La pobre María ignoraba que lo peor estaba por llegar. Para Onassis, Lee representaba solamente un escalón hacia la hermana, que regresó intacta a Washington y, para hacerse perdonar por el marido, le acompañó en un viaje electoral a Dallas, Texas. En ese viaje, el 22 de noviembre de 1963, John Fitzgerald Kennedy fue asesinado. Si Jackie Kennedy era atractiva antes, la condición de "viuda de América" la hizo, a ojos de Onassis, irresistible. El magnate empezó a cortejarla en cuanto terminó el luto oficial. Y ella correspondía: "Si algún día vuelvo a casarme, será con Aristóteles Onassis", comentó más de una ocasión.

María Callas, mientras, declinaba lentamente. Su voz, forzada en exceso durante años, se escapaba a borbotones. Tuvo aún algunas noches memorables, pero se multiplicaban las críticas atroces. Vivía la vida de una concubina, encerrada a la espera de Aristo, en su apartamento parisiense o en el Christina. Apenas pisaba la isla de Skorpios, el paraíso privado que Onassis había construido para sus hijos y para los hijos de Jackie, Caroline y John John, que podían permitirse allí todos los caprichos.



Una relación inequitativa

Aristóteles Onassis había encontrado, por primera vez, en Jackie Kennedy una mujer que le trataba con distancia, si no con cierto desprecio. Las cláusulas de su precontrato nupcial son reveladoras: Jackie podía seguir viviendo sola, Jackie organizaba sus propias vacaciones, Jackie tenía derecho a todos los lujos, Jackie no se comprometía a nada. Odiaba la cocina griega (se alimentaba de filetes y leche), se aburría en Skorpios, detestaba los gustos de Onassis (impuso fundas sobre los taburetes de piel de prepucio) y consideraba que el apartamento de París era un cuchitril infecto.

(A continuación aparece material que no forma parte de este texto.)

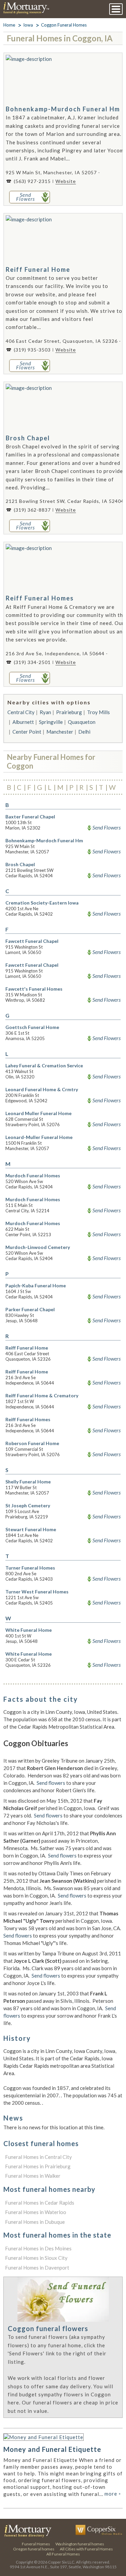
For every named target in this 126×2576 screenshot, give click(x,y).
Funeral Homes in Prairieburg (38, 2166)
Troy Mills (98, 712)
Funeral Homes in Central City (38, 2157)
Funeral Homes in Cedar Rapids (39, 2203)
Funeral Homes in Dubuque (35, 2222)
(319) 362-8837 (32, 510)
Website (65, 181)
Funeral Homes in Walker (32, 2176)
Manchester (59, 732)
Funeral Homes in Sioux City (36, 2258)
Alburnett (23, 722)
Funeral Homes (36, 2543)
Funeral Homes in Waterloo (35, 2212)
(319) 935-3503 (32, 350)
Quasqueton (81, 722)
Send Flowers (106, 827)
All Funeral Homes (63, 2553)
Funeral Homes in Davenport (37, 2268)
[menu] (116, 9)
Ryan (45, 712)
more (112, 2494)
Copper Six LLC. (61, 2562)
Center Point (26, 732)
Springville (51, 722)
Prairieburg (69, 712)
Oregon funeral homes (33, 2548)
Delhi (84, 732)
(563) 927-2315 (32, 181)
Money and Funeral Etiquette (52, 2449)
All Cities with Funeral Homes (86, 2548)
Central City (21, 712)
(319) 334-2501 (32, 662)
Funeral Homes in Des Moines (38, 2248)
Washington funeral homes (79, 2543)
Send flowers (51, 1783)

Jacqueline sentía terror a un posible atentado, cosa en parte comprensible, y en una ocasión se presentó en el apartamento parisiense con 20 policías y guardaespaldas, a los que instaló por todas partes. A Onassis le enfurecían esas cosas y le enloquecían de pasión. Había encontrado al fin a la diosa absoluta, la historia hecha mujer.

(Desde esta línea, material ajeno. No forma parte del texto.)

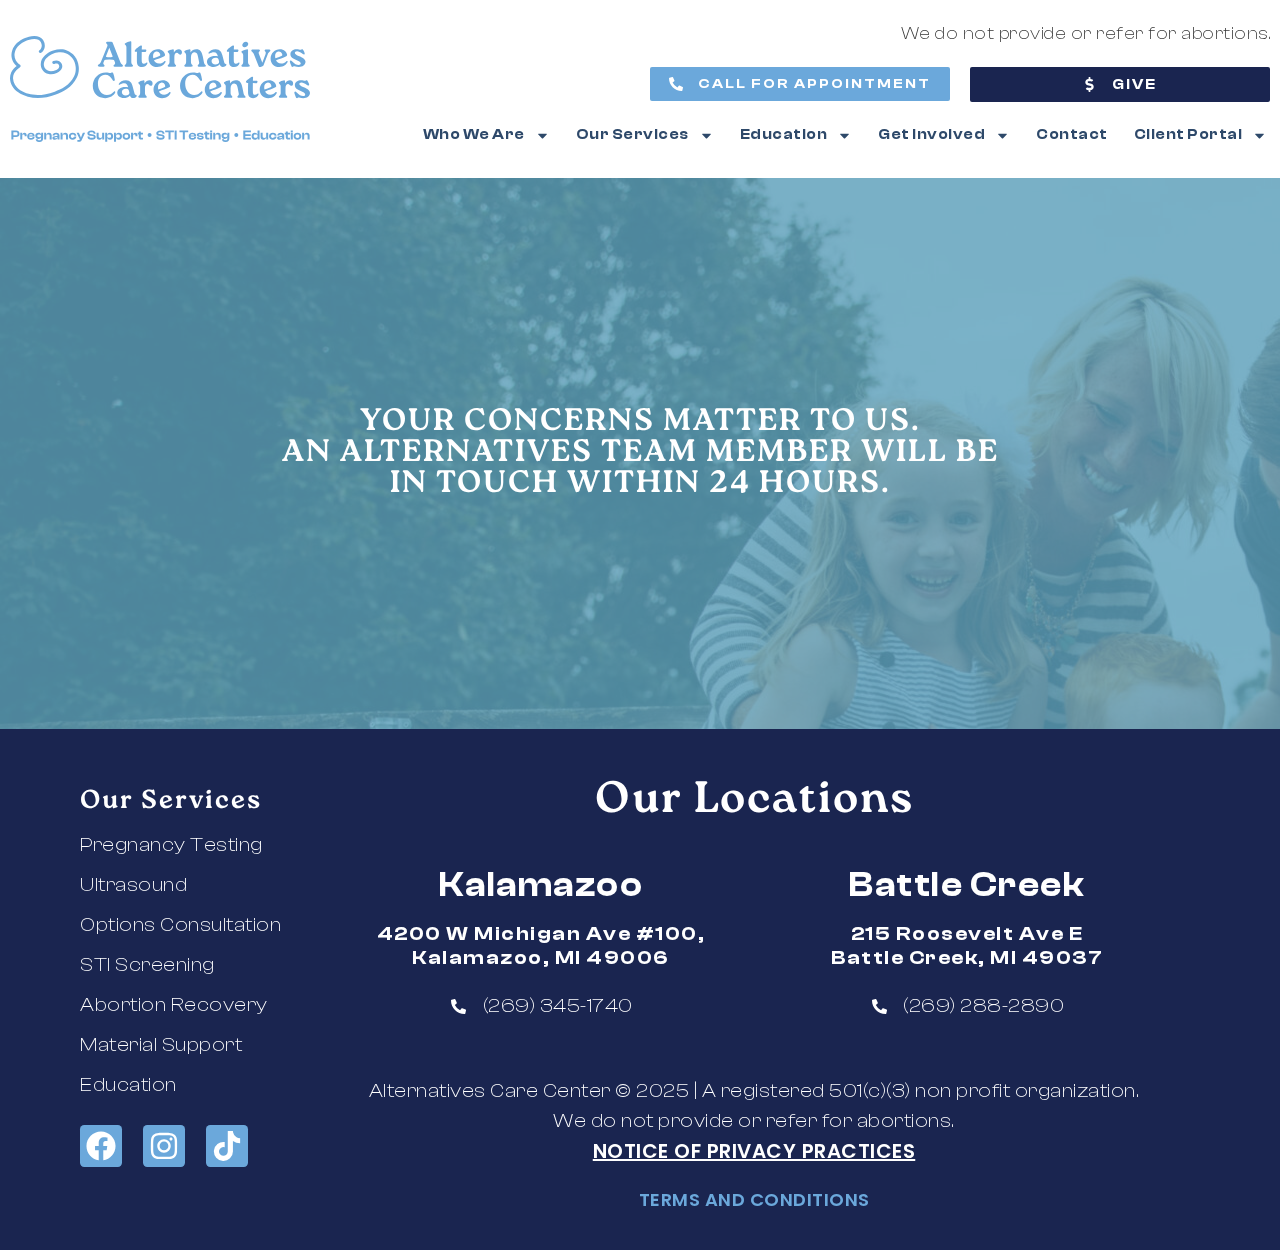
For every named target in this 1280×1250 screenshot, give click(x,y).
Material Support (161, 1044)
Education (784, 134)
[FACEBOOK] (101, 1146)
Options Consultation (180, 924)
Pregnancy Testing (171, 844)
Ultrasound (133, 884)
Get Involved (931, 134)
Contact (1072, 134)
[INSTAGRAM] (164, 1146)
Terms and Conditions (754, 1199)
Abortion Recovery (174, 1004)
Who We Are (474, 134)
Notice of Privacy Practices (754, 1151)
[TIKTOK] (227, 1146)
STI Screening (147, 964)
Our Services (632, 134)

"Con Jackie seré feliz", prometió a su hermana.Se casaron en Skorpios el 20 de octubre de 1968, poco después del asesinato de Robert Kennedy. A la mañana siguiente, Aristóteles, de 64 años, proclamó que esa noche habían hecho el amor seis veces. La mayor parte de las joyas de María Callas, depositadas en la caja fuerte del Christina, pasaron a ser propiedad de Jackie. Onassis tenía pocos escrúpulos para esas cosas: eran sólo joyas, las compraba casi al peso. Y a María le daba lo mismo. Sólo le interesaba Aristo, que volvía a París de vez en cuando para estar con ella. En realidad, el matrimonio de Aristóteles y Jackie funcionó razonablemente bien. Él disponía de su símbolo de carne y hueso, ella poseía la seguridad de una fortuna inmensa. Y eran dos personas interesantes, capaces de mantener una conversación amena. No aspiraban a más. Alexander, el hijo y heredero, definió de forma escueta el arreglo: "A mi padre le encantan los apellidos, y a Jackie le encanta el dinero".



Aristóteles inicia su declive

Aristóteles Onassis empezó a morir en 1973, cuando Alexander falleció en un accidente aéreo. Dejó de tomar medicamentos, dejó de interesarse por los negocios, dejó de leer historia. Una enfermedad neuromuscular degenerativa, complicada por una infección de vesícula, le postró en cama a finales de 1974.

Jackie decidió que los médicos atenienses no podían hacer nada por él y ordenó su traslado a un hospital de París. Onassis se despidió de sus empleados domésticos a su manera, regalando 300 dólares a cada uno, y consiguió llegar al coche por su propio pie. Se llevó un solo objeto en su último viaje: una manta roja que unas semanas antes, el 20 de enero, por su cumpleaños, le había regalado María Callas. Al llegar a París, logró entrar andando en el hospital Americano de Neully: "De momento me basto solo", comentó a sus acompañantes, "a la salida tendréis que cargarme entre cuatro". Su última frase, ya entubado, la garabateó en una hoja destinada a su hija Christina: "Por favor, dejadme morir". Falleció el 15 de marzo y fue enterrado en Skorpios. María Callas murió, tras una larga reclusión en su piso parisiense, el 16 de septiembre de 1977. Las causas no quedaron claras. Estaba infinitamente triste.